Constant value is understandable as nonchangeable value like PI=3.141592… value in math. Usually, you use constants in your programs, but don’t realize that they are constants. For instance:
x=x+3; The number 3 is a constant which will be compiled directly in addition operation. Constants can be character or string. Like in function printf(“Hello World\n”); “Hello World” is a string constant that is placed in program memory and will never change.
It is usually recommended to declare constants by using identifier with reserved word const:
const int No=44;
Identifying the variable as constant will cause the compiler to store this variable in program memory rather than in RAM, thus saving space in RAM. If special functions are used, then constants can also be stored in EEPROM memory.
Few words for the numeric constants. Numeric constants can be declared in many ways indicating their base.

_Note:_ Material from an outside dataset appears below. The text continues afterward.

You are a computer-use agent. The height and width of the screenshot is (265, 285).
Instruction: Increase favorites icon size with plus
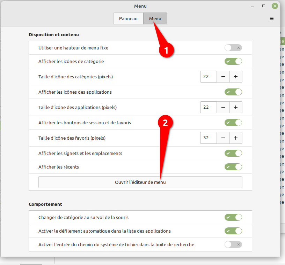tap(236, 138)
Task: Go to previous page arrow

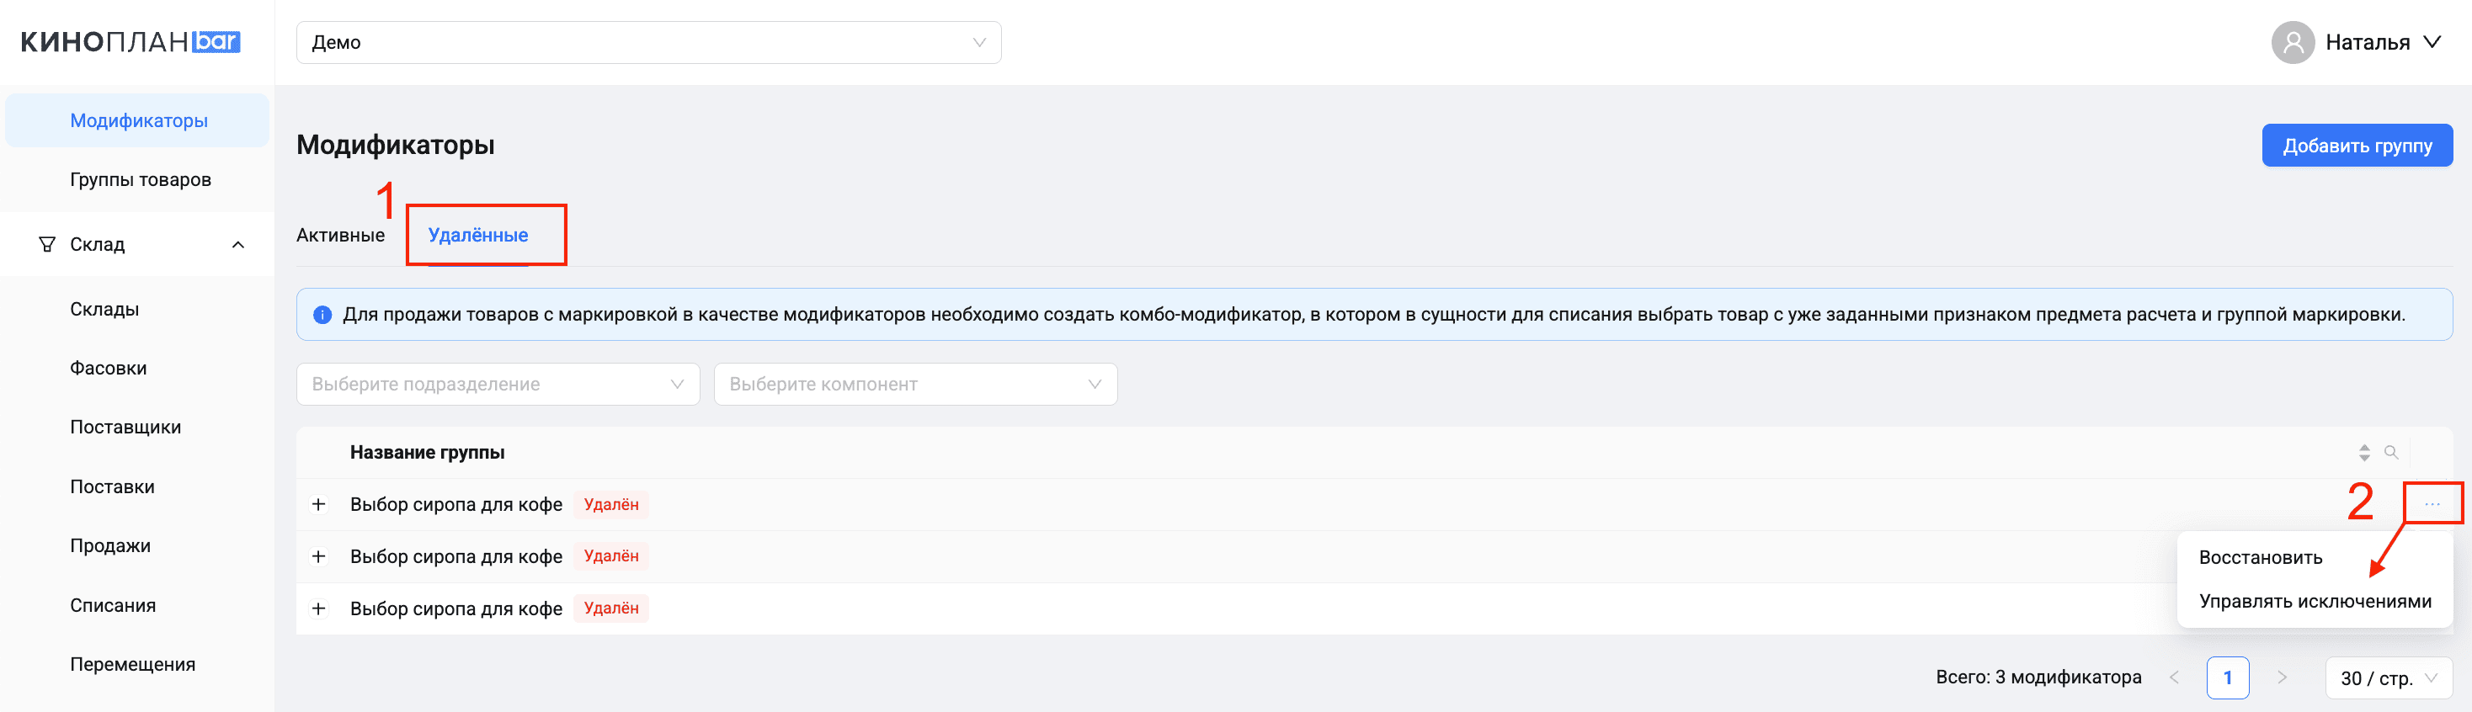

- Decimal integer constants (base 10) consist of one or more digits, 0 through 9, where 0 cannot be used as the first digit.

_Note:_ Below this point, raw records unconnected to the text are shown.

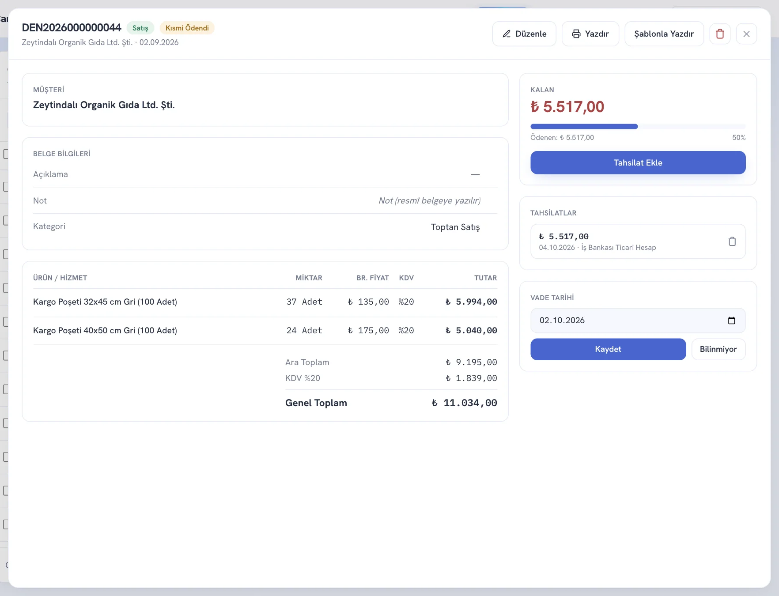Select the Kargo Poşeti 32x45 row
Image resolution: width=779 pixels, height=596 pixels.
pyautogui.click(x=265, y=302)

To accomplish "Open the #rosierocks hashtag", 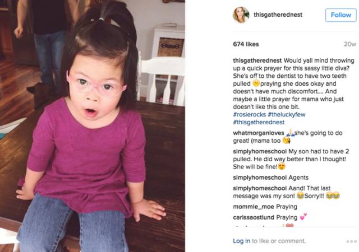I will tap(249, 115).
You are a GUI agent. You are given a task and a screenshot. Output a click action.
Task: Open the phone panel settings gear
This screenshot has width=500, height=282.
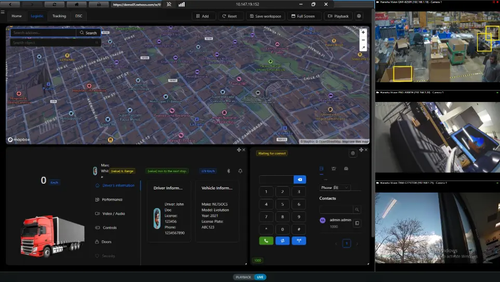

- Binary constants (base 2) begin with a 0b or 0B prefix, followed by one or more binary digits (0, 1).
- Octal constants (base 8) consist of one or more digits 0 through 7, where the first digit is 0.
- Hexadecimal constants (base 16) begin with a 0x or 0X prefix, followed by a hexadecimal number represented by a combination of digits 0 through 9 and characters A through F.

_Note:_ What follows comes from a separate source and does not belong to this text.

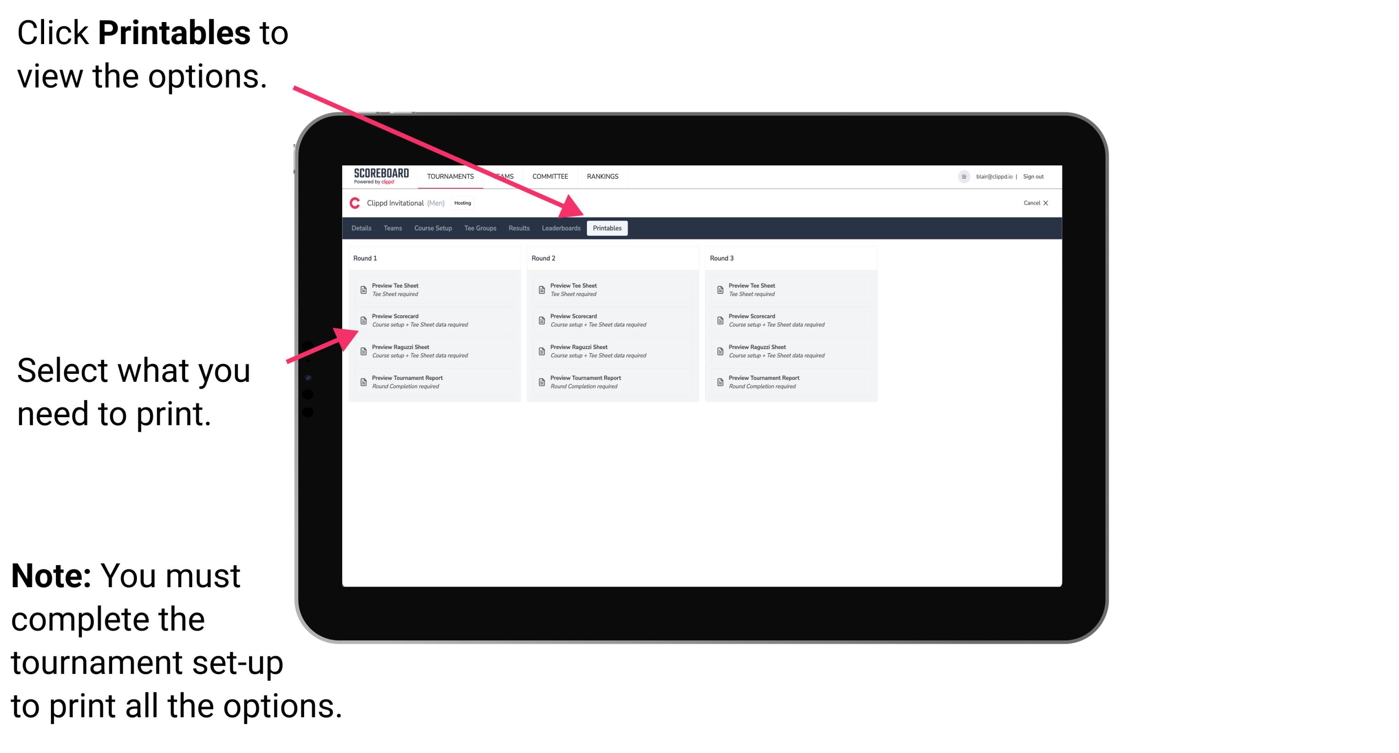Click the Printables tab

- Floating-point constants consist of:
- an optional sign – or +;
- an integer part a combination of digits 0 through 9;
- a period;
- a fractional part a sequence of digits 0 through 9;
- an optional exponent e or E, followed by an optionally signed sequence of one or more digits
For example, the following floating-point constant contains both the optional and required parts: +1.15e-12.
Character constant can be represented as a character in quotation marks like ‘t’ or as character code like ‘\x74’. Backslash may confuse the compiler. Let us say you want to assign backslash as a character, then you should write like this ‘\\.’